Wednesday, June 22, 2011

Lines, Cash, and Smile!

This morning was an adventure we all try to avoid. Every few years, this place calls your name and lets you keep using your car. We all dread the experience now but when we were 16 years old we couldn't drag our parents there fast enough. This blog has coincided with my official relocation to Illinois and therefore, I was forced into the unpleasant alter-universe of the DMV, where manners and logic are rejected.

Although this blog is more about the journey, today felt so much more focused on the ends rather than the means. Getting my Illinois drivers license was the target and how it happened, I didn't care. When I arrived at the DMV, you go through one line to get your number to wait in another line. This gentleman decides to tell me that they do not take visa but they take all other major companies, cash, or check. Well of course, I find my wallet holding only visas. Then I tell the royal mannered gentleman that I need a first time Illinois license and to do so I will need a Certificate of Residency. "I know what you need. Just give me what you have." Once he has reviewed my papers for apparently the sole reason of self gratification, he send me to the person with the real power of accepting or denying my license application. This gentleman doesn't have the snap of the welcome team but simply speaks as much as my mailbox outside. Through the entire transaction he opts for pointing and grunting as opposed to using vocabulary. The next step in the process was the most shocking of them all. The written test. After spending hours online reviewing the paperwork I would need to prove I am the person I say I am with 3 different forms and that I am living at where I say I live with 2 additional forms of identification, the website failed to inform me that I would be taking any exams. Which is funny because I thought the next exam I would take would be a little further than 2 months after graduating from college. Pop quiz! The quiz was almost an insult because they ask you to match colors and shapes with names.

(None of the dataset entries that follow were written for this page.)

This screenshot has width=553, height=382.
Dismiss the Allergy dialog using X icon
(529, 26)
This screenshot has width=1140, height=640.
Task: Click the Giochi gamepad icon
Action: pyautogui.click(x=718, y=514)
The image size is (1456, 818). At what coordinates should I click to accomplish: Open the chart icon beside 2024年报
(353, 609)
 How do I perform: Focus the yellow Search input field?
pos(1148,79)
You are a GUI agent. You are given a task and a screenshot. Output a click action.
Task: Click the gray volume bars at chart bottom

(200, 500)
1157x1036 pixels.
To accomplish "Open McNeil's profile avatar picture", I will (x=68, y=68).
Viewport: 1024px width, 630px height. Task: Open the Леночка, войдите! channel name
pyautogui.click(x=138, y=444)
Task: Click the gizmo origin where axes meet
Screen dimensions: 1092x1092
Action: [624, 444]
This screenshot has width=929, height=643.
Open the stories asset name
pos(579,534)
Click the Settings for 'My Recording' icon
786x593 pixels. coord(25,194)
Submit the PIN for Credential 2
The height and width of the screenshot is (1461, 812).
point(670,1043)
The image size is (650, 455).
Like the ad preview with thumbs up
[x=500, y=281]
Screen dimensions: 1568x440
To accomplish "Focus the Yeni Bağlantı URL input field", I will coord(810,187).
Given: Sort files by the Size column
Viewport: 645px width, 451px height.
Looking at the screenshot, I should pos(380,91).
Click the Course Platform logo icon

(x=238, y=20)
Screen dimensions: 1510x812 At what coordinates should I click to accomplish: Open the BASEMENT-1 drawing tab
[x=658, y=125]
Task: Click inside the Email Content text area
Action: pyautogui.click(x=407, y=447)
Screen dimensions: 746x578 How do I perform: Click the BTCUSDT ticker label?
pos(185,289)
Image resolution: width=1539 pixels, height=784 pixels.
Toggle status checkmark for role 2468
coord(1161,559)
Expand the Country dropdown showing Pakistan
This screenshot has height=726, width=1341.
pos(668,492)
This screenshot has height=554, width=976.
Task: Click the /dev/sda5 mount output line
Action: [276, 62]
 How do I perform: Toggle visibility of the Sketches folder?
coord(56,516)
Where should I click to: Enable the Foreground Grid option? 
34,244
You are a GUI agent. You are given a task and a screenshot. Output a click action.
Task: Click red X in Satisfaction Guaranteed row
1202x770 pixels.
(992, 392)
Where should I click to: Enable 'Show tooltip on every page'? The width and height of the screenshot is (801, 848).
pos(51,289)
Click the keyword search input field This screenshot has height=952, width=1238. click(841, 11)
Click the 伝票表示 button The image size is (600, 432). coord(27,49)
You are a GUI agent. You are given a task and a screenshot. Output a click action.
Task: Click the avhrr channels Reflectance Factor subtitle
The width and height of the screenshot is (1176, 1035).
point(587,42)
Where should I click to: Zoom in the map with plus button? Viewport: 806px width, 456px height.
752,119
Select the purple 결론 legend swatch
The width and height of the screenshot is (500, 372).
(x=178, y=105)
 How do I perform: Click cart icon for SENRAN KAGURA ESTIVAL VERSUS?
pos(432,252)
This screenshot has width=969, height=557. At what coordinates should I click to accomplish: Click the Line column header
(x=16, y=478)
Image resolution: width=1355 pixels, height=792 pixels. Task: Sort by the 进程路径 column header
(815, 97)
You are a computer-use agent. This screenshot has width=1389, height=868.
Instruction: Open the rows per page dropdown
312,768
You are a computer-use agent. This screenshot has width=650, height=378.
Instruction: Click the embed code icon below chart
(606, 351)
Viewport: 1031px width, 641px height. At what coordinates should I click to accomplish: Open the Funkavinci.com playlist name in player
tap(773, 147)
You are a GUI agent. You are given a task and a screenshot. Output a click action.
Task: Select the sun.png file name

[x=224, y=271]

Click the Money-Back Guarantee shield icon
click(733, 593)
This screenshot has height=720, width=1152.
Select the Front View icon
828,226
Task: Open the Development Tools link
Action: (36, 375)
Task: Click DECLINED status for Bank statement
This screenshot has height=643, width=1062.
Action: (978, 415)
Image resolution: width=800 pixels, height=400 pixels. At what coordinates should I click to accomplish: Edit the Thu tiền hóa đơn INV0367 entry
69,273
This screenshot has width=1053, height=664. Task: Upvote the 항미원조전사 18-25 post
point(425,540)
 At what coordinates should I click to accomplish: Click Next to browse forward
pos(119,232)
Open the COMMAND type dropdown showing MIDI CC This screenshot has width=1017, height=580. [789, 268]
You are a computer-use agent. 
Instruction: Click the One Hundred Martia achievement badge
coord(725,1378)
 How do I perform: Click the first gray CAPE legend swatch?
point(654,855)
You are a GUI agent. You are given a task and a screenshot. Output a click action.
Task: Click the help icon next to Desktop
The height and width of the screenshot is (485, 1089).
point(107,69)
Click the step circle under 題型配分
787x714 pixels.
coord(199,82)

Sounds like 1st grade to me but at least it was the easiest quiz I had taken in over 6 years. Then the time came. Photo shoot. They dont give you a mirror or a warning of the flash that causes you to need Jesus to put dirt in your eyes to drive home.

Overall, it was an adventure. I met interesting people who have somehow ended up working at the DMV, a job I don't envy. I didn't get the time to ask about their stories today but I know they have them. All of the people in that place from all over the world seeking to have permission to go on adventures of their own. Seeking the ability to use a car to explore the world and meet other people. Just as a bicycle is freedom to explore. The DMV is place that issues not drivers licenses but explorer certifications. I hope that I am able to achieve this and not simply sit passively behind the wheel but to notice my surrounding and what it takes to get from place to place.

Tuesday, June 21, 2011

Exploration

Bugs are hitting my chest, my legs are pushing around the crank arms, and the wind is blowing by my ears in a way that make it impossible to hear the sedans and minivans whizzing by in such a rush that they make me a just another component in their obstacle course to happiness. The reality of the situation is, they just passed it. It was me, riding my bike. A bicycle is something that transforms a person. It is newly found freedom to the child, adventure to the teen, and transportation to the urbanite. For me, all of these are true when the saddle is my recliner, the road is my Sunday football game, and the passing scenery is my commercial breaks from the stress of life. I am removed from the work schedules, friendship drama, and never ending to-do lists. I am transported to a new world of exploration.

So many people have simply seized to explore. This seems to happen as people transition from childhood to adulthood. When a child's sense of adventure becomes the sun at dusk, the child's mother calls s/he home for safety. What if this safety of walls, roofs, and televisions was abandoned. When a person enters the world with such an adventurous spirit, there is truly so much to discover. The problem seems to be a settling for the routine. Americans need to get out and explore, dive into adventure, ride into a risk or two.

Through this space of an online blog, I am going to share my stories of exploration. Some will be stories of riding a bicycle, some on the "L" train in the city, some will be in the car. All will include interaction with self, others, earth, and God.